From: http://black2com.blogspot.com/2010/01/it-aint-nostalgia.html
"Anyway, here are just a few items that have graced my psyche this past week. Maybe you'll be able to memorize enough of this to spout out at parties and bar mitzvahs thus making yourself look less like the dim bulb you most certainly are! Whatever, g'wan and have a ball!"
Kevin Ayers-ODD DITTIES cassette (Harvest, England)
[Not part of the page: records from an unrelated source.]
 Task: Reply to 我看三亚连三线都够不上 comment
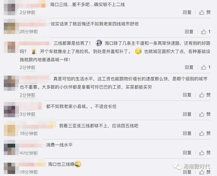pos(187,133)
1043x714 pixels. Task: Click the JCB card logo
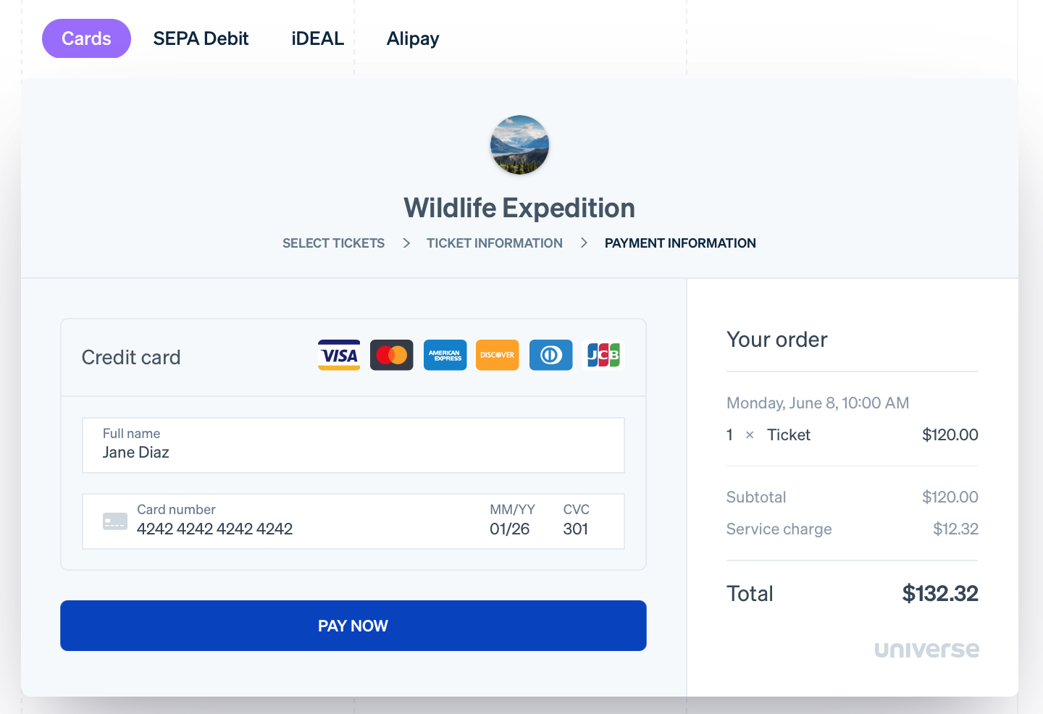[603, 355]
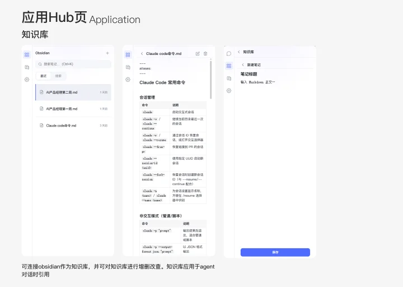This screenshot has width=403, height=287.
Task: Select apps grid icon in middle panel sidebar
Action: point(128,54)
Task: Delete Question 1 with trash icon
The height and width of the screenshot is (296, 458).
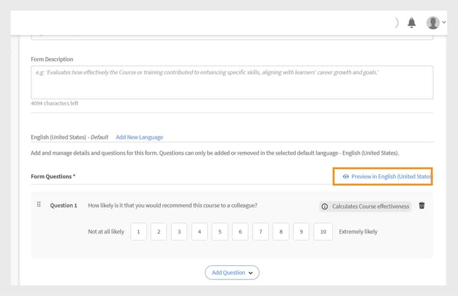Action: point(422,205)
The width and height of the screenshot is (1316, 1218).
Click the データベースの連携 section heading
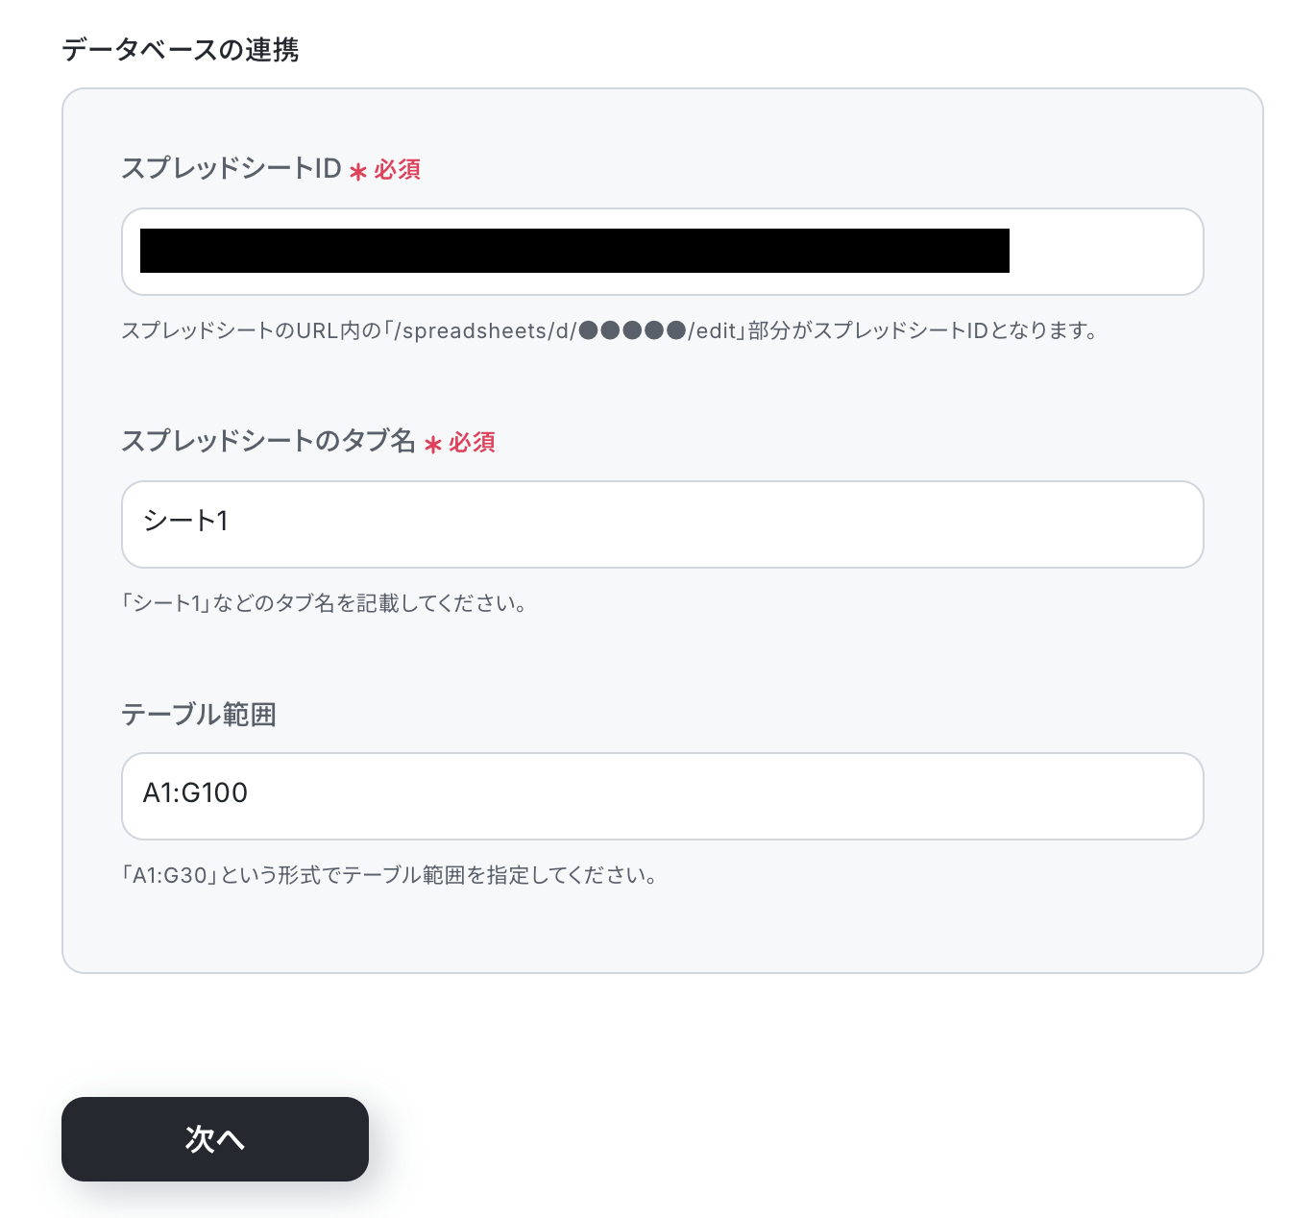[181, 49]
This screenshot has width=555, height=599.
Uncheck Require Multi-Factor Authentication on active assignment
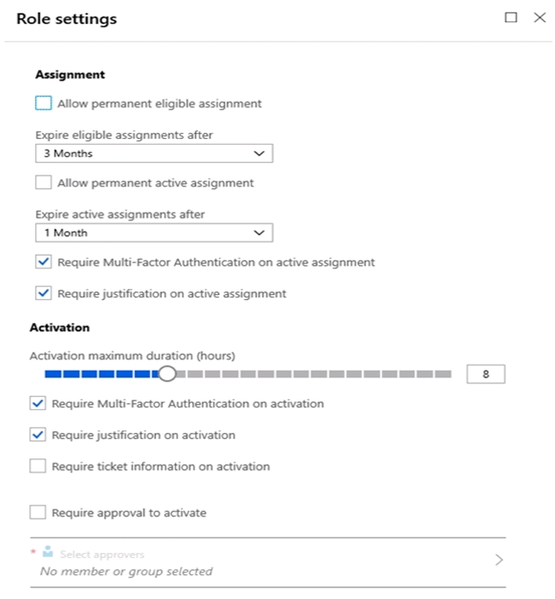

Why would I buy a 1976-vintage cassette tape of an album that I've had on vinyl since 1985 anyway? Pure remembrance of product packaging past, mostly because when I was a youngster I used to have this strange obsession with the way cassette tapes differed from country to country! It was nothing but a childish curiosity on my part like, just what did cassette outer sleeves for certain labels look like in other nations anyway? Por ejemplo Capitol in the USA's cassettes looked different than EMI's did in England, and the German and Australian ones were unique in themselves as well! Ditto for Mercury across the world, though I believe that Island's cassette packaging did not vary world-wide all with all of that pink all over the place! What a crazy mixed up world we live in, and for some reason at a time when I should have been paying attention to my studies and even the rather plain-looking girls of Eastern/Southern European and Irish extraction surrounding me I WAS MORE INTERESTED IN KNOWING WHAT CASSETTE PACKAGING WAS LIKE IN OTHER NATIONS!!! And now that I know I kinda feel like Starchie in that MAD spoof bangin' his head on the brick wall in his cell 'bout how Biddy was jumping all over him but he was going nuts for Salonica who didn't give two lumps! AAARRRRGGGGH!!!!!!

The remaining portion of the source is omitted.